Roses departure leaves void in Winnipeg community

Rabbi Neal and Carol Rose

WINNIPEG — Rabbi Neal and Carol Rose’s pending departure for St. Louis is going to leave a large void in the Winnipeg Jewish community.

Over the past 45 years, the Roses have been an integral part of the community. As a community rabbi, Rabbi Rose has officiated at numerous weddings and funerals. He has filled in as spiritual leader at different times at the city’s major synagogues when they have been between rabbis, in addition to his many years of teaching at the University of Manitoba. Most recently, he served as spiritual leader at the Simkin Centre before retiring last fall.

Rabbi Rose and Carol Rose, together, have created a long-lasting chavurah. Their annual Yom Tov Family of Roses service in the basement of Congregation Etz Chayim is just one manifestation.

“It’s hard leaving,” says Carol. “Winnipeg has been our home for the past 45 years. We’ve raised our children here. We have many close friends here. Winnipeg gave us the opportunity to be the best we could be.”

Rabbi Rose said, “We feel like we grew up here, too.” 

What they don’t have there any more are their five children and 14 grandchildren. For the past few years, they have been spending the winters in St. Louis where their second-oldest son, Carni, and his family live, and where Carni serves as spiritual leader of Congregation B’nai Amoona.

The Roses originally came to Winnipeg from New York in 1967. Rabbi Rose had been recruited to teach in the Judaic studies department at the University of Manitoba. Carol Rose was just 21 at the time.

She notes that she actually first visited Winnipeg a few years earlier – when she was 16 – to visit Rabbi Zalman Schachter-Shalomi, who was the Hillel director and teacher there for 25 years.

“Right from the beginning, we worked with Zalman to start a community which became Bnai Or [later renamed Pnai Or],” she recalls. “We started by inviting students and faculty over for Shabbat and holiday meals, as well as including clergy from other faith communities. We had programs at Winnipeg Beach during the long summer weekends. We shared kosher meals together. We did Tashlich together over the lake. We got together for sedarim, inviting students or people who did not have family in the city. We developed naming rituals for baby girls before it was done anywhere else.

“Our experiments in creating an intentional Jewish community here in Winnipeg… is the model for what became the Jewish Renewal Movement.”

She also co-founded a long-running women’s Rosh Chodesh group, with which she was involved for more than 30 years.

Then there is their alternative yom tov service, which they have been leading for more than 30 years.

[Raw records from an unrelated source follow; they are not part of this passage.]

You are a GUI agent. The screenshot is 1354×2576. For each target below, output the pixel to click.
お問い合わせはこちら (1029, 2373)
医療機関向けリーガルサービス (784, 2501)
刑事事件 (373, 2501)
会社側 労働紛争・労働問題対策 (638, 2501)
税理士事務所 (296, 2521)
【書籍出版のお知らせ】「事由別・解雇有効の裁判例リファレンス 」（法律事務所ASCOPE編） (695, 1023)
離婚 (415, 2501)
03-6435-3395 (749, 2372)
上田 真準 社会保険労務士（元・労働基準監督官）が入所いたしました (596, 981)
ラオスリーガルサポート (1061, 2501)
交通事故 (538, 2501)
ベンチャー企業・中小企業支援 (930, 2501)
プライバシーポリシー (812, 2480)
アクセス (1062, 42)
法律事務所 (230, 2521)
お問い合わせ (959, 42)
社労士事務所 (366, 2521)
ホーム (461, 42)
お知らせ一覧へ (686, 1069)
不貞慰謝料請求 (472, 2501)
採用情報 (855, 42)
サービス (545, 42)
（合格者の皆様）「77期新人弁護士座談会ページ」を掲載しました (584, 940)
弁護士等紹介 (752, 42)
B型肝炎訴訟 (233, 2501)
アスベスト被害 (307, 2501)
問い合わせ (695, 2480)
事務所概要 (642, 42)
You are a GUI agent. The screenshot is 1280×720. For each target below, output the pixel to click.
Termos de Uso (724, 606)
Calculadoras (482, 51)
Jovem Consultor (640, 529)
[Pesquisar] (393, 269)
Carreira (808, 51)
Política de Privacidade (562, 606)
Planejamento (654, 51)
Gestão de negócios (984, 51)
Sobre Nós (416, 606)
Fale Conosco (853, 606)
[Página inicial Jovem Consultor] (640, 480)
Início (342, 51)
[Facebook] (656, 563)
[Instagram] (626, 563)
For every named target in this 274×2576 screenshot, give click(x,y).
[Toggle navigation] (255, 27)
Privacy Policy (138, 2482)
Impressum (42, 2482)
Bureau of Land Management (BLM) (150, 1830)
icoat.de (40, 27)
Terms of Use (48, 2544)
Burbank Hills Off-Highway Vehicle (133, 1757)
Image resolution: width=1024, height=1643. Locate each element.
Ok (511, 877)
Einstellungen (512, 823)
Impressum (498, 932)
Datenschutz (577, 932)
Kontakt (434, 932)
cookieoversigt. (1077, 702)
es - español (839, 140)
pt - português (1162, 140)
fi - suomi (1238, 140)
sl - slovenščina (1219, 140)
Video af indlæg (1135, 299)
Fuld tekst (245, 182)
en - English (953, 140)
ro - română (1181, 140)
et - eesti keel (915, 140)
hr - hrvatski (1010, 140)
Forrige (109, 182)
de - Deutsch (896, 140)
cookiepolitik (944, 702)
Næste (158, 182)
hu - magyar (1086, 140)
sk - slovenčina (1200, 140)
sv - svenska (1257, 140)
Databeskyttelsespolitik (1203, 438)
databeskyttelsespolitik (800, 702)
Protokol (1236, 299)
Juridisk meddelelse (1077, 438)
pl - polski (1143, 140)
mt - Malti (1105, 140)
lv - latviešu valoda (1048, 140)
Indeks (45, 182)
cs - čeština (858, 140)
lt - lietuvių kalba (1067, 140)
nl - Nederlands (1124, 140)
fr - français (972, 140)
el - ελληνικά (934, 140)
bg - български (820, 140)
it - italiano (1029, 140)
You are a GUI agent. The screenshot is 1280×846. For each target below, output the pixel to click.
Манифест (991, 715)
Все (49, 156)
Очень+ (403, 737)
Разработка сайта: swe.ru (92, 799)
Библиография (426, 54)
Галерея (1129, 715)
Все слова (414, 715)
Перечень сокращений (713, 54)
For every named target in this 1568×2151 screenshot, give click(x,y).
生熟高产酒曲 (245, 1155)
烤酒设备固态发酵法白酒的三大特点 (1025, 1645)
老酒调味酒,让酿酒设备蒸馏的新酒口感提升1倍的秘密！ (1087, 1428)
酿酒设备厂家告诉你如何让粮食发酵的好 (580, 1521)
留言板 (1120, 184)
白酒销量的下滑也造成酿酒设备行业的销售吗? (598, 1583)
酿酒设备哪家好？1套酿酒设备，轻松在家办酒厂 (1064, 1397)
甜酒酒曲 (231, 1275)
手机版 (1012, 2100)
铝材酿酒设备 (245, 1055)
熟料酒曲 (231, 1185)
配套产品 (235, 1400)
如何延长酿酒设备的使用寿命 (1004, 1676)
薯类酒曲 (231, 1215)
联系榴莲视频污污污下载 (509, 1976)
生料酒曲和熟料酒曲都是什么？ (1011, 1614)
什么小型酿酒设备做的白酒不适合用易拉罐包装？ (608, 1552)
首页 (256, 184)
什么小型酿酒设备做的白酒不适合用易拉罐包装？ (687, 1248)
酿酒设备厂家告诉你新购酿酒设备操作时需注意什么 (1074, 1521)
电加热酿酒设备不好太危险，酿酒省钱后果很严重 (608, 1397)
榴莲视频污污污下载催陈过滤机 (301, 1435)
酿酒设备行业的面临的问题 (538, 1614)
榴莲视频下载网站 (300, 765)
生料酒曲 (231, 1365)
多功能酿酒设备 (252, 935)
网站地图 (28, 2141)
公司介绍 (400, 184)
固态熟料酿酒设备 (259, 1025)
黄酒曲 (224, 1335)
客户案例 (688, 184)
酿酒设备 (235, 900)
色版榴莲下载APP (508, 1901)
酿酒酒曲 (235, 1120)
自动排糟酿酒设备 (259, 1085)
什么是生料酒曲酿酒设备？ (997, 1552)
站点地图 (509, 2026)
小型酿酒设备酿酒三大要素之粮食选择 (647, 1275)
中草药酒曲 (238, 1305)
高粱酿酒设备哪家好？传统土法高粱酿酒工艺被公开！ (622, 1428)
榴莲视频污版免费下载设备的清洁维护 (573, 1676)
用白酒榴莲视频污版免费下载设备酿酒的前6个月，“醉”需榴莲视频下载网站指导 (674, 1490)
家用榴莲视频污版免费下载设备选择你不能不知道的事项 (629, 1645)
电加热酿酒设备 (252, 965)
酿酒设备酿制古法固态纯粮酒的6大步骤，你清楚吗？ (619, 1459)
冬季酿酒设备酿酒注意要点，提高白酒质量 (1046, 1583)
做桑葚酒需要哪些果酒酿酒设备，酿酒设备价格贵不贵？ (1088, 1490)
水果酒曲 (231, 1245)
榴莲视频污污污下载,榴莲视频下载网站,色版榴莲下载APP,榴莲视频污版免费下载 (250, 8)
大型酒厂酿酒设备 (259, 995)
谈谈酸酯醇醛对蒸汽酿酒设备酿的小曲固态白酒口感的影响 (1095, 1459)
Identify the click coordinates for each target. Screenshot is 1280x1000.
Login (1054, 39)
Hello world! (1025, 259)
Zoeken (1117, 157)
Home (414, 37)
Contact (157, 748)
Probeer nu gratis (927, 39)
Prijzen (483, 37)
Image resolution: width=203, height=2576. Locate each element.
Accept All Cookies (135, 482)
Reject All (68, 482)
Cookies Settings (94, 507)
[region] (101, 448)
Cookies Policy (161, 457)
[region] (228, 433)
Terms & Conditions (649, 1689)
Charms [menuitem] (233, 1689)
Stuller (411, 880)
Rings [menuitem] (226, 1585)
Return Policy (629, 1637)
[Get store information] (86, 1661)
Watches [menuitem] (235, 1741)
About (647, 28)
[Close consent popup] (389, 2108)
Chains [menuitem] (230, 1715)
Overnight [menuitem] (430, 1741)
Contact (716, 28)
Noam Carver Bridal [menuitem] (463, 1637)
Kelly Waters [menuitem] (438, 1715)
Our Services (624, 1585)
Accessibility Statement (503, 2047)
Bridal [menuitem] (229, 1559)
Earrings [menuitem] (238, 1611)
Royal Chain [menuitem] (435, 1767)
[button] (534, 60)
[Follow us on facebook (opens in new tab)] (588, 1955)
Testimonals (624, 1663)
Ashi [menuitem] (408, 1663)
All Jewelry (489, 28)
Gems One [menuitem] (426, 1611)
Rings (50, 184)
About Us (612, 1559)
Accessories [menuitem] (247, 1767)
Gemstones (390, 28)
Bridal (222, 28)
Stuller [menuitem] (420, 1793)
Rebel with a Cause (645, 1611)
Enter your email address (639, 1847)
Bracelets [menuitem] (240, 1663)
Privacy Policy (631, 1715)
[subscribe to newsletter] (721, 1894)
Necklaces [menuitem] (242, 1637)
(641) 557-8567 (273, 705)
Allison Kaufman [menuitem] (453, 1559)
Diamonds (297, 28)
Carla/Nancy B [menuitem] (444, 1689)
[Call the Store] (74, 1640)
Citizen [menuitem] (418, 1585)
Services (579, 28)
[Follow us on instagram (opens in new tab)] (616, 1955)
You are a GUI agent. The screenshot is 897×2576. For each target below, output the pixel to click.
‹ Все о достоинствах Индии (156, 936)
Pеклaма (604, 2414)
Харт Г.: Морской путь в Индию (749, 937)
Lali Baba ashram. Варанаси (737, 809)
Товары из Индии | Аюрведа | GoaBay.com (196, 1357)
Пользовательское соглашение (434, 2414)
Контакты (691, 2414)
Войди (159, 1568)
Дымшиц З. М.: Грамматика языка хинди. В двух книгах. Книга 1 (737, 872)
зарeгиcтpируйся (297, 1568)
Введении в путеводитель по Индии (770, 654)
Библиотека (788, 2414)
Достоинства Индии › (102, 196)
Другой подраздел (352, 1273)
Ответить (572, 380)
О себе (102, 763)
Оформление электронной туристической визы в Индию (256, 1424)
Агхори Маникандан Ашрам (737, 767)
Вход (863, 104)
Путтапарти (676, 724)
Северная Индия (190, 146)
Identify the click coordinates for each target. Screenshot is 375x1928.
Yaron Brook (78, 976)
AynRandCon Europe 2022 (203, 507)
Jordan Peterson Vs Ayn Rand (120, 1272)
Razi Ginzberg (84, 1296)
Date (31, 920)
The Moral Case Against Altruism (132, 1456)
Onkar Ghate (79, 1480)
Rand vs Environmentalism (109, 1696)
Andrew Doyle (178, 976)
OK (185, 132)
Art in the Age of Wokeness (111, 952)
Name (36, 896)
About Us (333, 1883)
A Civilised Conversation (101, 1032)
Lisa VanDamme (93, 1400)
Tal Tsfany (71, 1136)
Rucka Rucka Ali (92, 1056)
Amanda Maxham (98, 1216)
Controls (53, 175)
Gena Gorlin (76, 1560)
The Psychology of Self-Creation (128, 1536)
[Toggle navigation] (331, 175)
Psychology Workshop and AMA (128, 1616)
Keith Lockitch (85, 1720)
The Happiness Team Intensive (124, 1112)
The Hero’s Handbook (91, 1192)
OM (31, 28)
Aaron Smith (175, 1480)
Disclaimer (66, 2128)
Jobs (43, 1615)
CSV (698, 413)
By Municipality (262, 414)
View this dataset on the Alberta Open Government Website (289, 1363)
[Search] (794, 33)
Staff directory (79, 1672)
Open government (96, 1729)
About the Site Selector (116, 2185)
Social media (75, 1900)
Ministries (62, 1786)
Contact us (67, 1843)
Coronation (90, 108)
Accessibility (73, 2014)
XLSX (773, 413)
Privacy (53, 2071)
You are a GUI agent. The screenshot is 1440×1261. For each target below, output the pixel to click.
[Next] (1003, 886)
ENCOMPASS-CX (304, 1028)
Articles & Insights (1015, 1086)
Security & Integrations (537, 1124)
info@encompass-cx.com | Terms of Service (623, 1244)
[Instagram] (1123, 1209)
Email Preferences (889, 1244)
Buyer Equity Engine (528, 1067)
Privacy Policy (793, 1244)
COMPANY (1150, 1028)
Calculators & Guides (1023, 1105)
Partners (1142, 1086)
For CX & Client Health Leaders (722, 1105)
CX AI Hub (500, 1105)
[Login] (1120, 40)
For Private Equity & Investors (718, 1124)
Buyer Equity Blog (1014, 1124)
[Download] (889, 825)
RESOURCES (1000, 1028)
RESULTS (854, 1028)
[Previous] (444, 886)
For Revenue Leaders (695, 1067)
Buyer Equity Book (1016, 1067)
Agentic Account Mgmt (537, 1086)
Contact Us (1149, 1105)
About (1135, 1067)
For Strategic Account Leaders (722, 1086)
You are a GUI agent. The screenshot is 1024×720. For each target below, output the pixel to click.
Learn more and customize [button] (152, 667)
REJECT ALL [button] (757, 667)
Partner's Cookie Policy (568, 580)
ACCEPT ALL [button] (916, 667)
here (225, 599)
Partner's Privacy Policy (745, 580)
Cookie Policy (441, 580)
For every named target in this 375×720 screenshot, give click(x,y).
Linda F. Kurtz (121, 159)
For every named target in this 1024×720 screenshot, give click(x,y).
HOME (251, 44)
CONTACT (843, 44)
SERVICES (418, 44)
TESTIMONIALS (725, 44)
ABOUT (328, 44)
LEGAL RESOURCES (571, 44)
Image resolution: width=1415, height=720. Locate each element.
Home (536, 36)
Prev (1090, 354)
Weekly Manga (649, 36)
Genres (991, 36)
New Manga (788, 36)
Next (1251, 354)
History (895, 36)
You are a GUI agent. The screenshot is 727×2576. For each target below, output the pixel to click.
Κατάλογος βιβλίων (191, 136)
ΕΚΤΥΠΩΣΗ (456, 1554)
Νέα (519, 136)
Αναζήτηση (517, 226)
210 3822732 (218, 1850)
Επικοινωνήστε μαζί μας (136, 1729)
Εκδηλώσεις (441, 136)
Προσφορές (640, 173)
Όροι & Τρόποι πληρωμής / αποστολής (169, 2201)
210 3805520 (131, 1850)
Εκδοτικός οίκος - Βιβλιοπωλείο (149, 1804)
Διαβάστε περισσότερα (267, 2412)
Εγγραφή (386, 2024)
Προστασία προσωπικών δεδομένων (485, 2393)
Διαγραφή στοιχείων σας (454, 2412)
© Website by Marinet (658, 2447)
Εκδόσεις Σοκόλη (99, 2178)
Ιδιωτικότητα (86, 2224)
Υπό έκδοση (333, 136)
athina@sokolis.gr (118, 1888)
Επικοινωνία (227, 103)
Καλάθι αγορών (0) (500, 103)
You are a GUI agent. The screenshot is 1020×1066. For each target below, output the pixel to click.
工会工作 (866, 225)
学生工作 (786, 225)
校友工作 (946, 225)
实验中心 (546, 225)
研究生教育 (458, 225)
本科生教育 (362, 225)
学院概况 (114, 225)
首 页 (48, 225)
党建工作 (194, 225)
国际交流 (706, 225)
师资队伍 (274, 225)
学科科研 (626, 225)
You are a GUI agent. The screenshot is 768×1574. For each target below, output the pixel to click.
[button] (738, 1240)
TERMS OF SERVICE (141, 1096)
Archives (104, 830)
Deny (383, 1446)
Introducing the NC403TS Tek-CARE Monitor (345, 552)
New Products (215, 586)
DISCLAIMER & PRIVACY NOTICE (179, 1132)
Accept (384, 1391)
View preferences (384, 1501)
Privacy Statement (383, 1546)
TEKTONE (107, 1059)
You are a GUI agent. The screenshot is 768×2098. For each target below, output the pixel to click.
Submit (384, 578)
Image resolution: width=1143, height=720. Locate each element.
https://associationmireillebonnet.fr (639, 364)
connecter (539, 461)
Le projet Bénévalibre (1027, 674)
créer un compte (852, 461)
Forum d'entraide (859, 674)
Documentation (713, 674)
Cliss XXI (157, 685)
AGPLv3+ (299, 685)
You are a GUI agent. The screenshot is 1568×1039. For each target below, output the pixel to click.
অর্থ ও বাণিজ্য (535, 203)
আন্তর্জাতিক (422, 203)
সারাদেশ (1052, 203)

The service, which generally attracted about 100 worshippers, included poetry, creative Torah interpretations, songs and original liturgy. 

Some of the regular participants are talking about continuing the service with leadership being provided by volunteers.

The Roses were also greatly involved over the years in interfaith dialogue and consider many members of the interfaith community as their friends.

The plan, Carol notes, is for the couple to move to St. Louis for a year and see how it works out. They will be staying in a residence that is attached to a traditional shul.

Rabbi Rose will be teaching Yiddish at Washington University and working with Jewish seniors through St. Louis’ Jewish Family and Children’s Service. Both the rabbi and his wife will be involved with alternative Jewish education in that city.

Those who want to wish the Roses a fond farewell can drop in at Congregation Shaarey Zedek, where a goodbye party is planned for them on Aug. 30.